USTOA’s 10 Commandments for Family Travel

According to an informal survey organized by the U.S. Tour Operator Association (USTOA), when planning family trips, the biggest challenge is creating an experience that appeals to everyone. As families look for more ways to spend quality time together, family travel is on the rise. Consequently, tour operators are capitalizing on this trend by increasingly developing special itineraries suited to kids and adults.
To help pave the path to a successful family trip, the experts at USTOA have created a “10 commandments” list for parents.
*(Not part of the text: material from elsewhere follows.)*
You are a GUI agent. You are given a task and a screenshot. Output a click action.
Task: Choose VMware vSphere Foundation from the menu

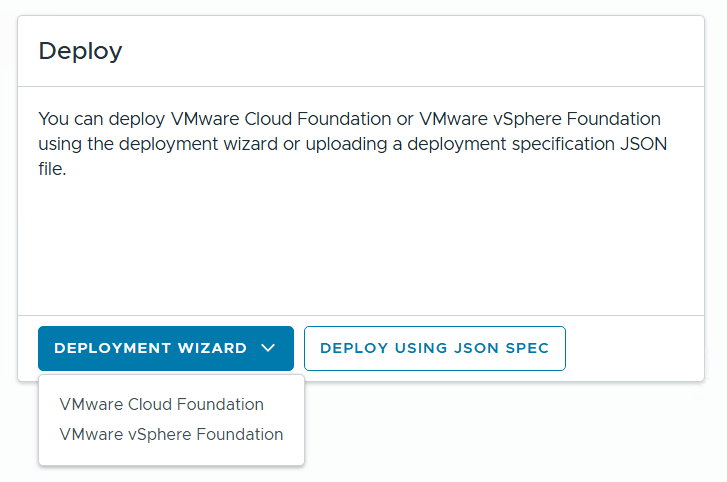pyautogui.click(x=171, y=434)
Keep expectations realistic. Babies cry.

1. Keep expectations realistic
Knowing that traveling with your children won’t necessarily be the same romp you took during your single days, for example, will help keep everybody’s expectations in check.

2. Select the destination wisely
Try to interest children in the destination before leaving on vacation, advises Tauck World Discovery. Use interesting books, fun movies or stories about the destination to generate interest with young family members.

3. Keep kids involved
Get everyone to participate in selecting the destination and activities, advises Abercrombie & Kent, Inc. When children (especially teens) have a choice, they feel more invested in the trip.

4. Stay aware of your family’s needs
Uniworld says parents should know whether their children will respond well to specific kinds of travel, such as a river cruise, while Collette Vacations suggests parents remember that escorted tours are usually best for adults.

5. Pack lightly
The less you carry, the less likely you are to lose the items most important to your children. Plus all that extra room leaves more space for souvenir and gift shopping.

6. Understand children’s limitations
It is important to be flexible. Parents shouldn’t feel compelled to do everything on an itinerary if their kids need more leisure time than others. Parents need to make sure there is enough down time for kids to rest and recharge. Goway Travel suggests scheduling time so kids can laze on the beach or visit a park or zoo.

Keep them occupied with origami. Photo: Flickr/DakotaO

7. Keep children occupied
Take a DVD player with the kids’ favorite movies — great for plane rides or for relaxation after a day out. Give kids a daily allowance so they know what they can spend, and provide them with a journal and a camera so that they can record the vacation. Keep snacks and games on hand for motorcoach rides and for travel in foreign countries.

8. Do not leave children unattended
Always be sure that your children are attended by a trusted family member or by a childcare professional.

9. Let children know that behavior counts
Be sure children understand that it is important to be polite and respectful when traveling with other people.

10. Consider scheduling pre-nights
When traveling long distances, pre-nights are recommended — especially for families with younger kids. Additional nights will help acclimate kids to a new time zone and will get them into a more normal routine.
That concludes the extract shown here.